Briefly the contract was as follows : The defendants agreed to sell the property above mentioned for $165,000 cash and were willing to take as part payment the Forrest Hotel at Nephi, Utah, with encumbrances thereon not to exceed $60,000. There was a first mortgage against the property of $48,000 held by the First Security Bank at Spanish Fork, Utah, which apparently was to be refinanced, the plaintiff himself undertaking to see that the loan was refinanced. Plaintiff did not do so, and in fact it was apparently impossible to refinance it because of the condition of the encumbrances against the property. The parties met in Afton, Wyoming, on May 1, 1958, in order to exchange final papers and for the Kiszaks to take possession of the property [670]*670of the defendants at Afton. An abstract of title was submitted to Mr. C. Stuart Brown, an attorney at law. Pie discovered that the encumbrances against the Forrest Hotel far exceeded the sum of $60,000. Plaintiff, as well as Kiszak, testified that the encumbrances against the Forrest Hotel amounted to $90,000 consisting of three mortgages, taxes due in the sum of about $2,000 and some other liens. One of the witnesses stated that the situation was “in a mess.” Counsel for plaintiff seem to take the position that it was the duty of the defendants to clean up this “mess.” The trial court, thinking otherwise, apparently held that it was the duty of the Kiszaks and the plaintiff to do so. We agree. Thereafter the defendants refused to deliver their property to the Kiszaks, broke off the negotiations, and refused to pay the plaintiff any commission because it was not earned. Thereupon this action was commenced. It may be well to set out some of the testimony in order to determine what the actual transaction was.

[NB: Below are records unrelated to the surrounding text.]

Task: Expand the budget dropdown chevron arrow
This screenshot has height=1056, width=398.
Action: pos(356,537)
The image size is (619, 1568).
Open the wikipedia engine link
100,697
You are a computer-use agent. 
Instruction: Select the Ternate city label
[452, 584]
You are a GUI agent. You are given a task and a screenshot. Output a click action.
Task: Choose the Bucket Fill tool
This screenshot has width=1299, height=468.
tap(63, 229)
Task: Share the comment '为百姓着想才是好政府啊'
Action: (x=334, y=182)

Mr. Howard Draney testified, among other things, as follows :

“Q. What can you tell us with reference to Mr. Gerritsen’s testimony that he represented to you that there would only be $60,000.00 against the hotel?
A. Mr. Gerritsen said there was an RCF loan for approximately, not to exceed $60,000.00 with the Springville bank and they would just transfer that over to our name and all we would have to do was pay that loan off.
“Q. Pay off the 60 thousand? A. Yes.
“Q. Would you have been willing to take the property shown you if it had only had 60 thousand against it? A. Yes.
“Q. Why didn’t you take the property? A. Well, after they came over home to take possession of our property, they had the abstracts on the Forrest Hotel property which was the first time I had ever seen them and Mr. Brown examined it and found that there was well over $60,000 liens against that property.
⅝ ⅜ ⅜ ⅜ ⅝ ⅜
“Q. Were you able to negotiate a new loan? A. Mr. Thomas informed us that the property had been in proceedings of receivership for approximately a year and a half and he couldn’t, at that time, turn the loan over to us.
“Q. Now, you say Gerritsen told you he needed that to protect him from Kiszak? A. Yes, that was Mr. Kis-zak’s earnest money contract.
“Q. Was anything said about you being bound under it ? A. No, he told us that the contract that we had signed —the contract that we would sign — the final and binding contract, we would get our lawyers together and draw it up and they would supply the deeds and abstract deeds and everything.
“Q. Calling your attention to his representation as to there being only $60,000.00 against the hotel, did you believe those representations? A. Yes.
“Q. Did you rely on them? A. I relied on Mr. Gerritsen’s word.
“Q. Would you have signed the contract if you had known there was more than $60,000.00 against the hotel? A. No.